◆ How to complete this task:
Search the listing for the word "computer" and return each line that contains it.

◆ Data provided:
--
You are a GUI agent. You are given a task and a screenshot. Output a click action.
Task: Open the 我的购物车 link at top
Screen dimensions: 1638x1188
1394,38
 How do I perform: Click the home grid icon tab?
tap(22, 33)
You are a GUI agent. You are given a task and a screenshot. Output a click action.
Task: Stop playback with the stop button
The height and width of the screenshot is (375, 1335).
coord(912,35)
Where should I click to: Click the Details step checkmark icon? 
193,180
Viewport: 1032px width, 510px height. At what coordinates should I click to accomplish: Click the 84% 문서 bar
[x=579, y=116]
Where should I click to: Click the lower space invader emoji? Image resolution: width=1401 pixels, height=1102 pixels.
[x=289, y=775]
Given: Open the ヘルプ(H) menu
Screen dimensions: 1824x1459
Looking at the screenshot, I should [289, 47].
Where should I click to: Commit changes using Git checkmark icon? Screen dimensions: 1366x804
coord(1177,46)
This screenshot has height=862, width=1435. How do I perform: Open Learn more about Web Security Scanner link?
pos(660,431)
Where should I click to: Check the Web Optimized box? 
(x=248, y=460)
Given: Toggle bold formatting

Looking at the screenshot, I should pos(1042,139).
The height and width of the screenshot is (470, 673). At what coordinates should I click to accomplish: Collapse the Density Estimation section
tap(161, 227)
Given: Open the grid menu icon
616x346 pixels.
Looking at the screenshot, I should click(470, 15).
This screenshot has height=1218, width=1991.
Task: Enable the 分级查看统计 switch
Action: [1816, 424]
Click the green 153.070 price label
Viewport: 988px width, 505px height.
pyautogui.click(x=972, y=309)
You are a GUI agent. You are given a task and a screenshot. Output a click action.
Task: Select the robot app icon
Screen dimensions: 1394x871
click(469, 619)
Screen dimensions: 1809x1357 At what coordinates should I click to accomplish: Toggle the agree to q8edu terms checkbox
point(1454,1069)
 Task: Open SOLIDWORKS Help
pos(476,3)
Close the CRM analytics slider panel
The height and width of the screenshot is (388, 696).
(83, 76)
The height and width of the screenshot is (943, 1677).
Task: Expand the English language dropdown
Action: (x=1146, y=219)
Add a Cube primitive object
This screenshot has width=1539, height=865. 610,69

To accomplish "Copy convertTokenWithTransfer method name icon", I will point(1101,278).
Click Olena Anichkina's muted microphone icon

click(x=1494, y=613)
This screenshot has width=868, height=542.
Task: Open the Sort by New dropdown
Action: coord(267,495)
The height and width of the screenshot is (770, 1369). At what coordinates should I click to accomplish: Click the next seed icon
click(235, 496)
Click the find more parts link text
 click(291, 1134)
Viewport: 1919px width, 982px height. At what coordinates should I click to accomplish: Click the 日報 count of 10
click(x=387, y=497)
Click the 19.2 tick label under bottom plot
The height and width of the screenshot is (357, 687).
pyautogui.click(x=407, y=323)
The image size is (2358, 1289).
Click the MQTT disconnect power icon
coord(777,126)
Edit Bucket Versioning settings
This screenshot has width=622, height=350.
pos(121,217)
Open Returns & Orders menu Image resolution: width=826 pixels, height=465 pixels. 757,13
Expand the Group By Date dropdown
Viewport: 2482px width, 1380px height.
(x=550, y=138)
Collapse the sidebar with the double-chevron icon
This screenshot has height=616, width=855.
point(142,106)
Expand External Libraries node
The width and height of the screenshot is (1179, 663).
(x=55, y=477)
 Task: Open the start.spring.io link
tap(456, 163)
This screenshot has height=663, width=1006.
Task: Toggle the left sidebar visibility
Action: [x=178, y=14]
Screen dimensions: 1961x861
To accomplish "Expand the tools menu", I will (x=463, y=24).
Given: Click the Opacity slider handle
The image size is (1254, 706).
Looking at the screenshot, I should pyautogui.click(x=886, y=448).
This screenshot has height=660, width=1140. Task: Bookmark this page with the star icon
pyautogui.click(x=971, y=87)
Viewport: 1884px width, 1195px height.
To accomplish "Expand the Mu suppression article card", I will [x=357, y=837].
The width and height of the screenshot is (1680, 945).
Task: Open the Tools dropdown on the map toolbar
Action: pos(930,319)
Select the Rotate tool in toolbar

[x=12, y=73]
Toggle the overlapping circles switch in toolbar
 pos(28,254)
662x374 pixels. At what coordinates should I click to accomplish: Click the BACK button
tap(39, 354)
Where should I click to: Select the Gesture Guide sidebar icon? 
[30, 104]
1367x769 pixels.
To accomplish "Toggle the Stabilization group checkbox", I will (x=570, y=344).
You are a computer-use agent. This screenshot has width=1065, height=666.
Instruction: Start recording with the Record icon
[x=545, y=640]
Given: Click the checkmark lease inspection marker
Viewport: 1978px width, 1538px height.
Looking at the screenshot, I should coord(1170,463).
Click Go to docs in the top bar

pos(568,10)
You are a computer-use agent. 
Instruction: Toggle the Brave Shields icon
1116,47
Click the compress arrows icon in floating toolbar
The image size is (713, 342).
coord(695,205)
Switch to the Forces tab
--
◆ Worked solution:
You are a computer-use agent. This screenshot has width=1065, height=666.
You are a computer-use agent. 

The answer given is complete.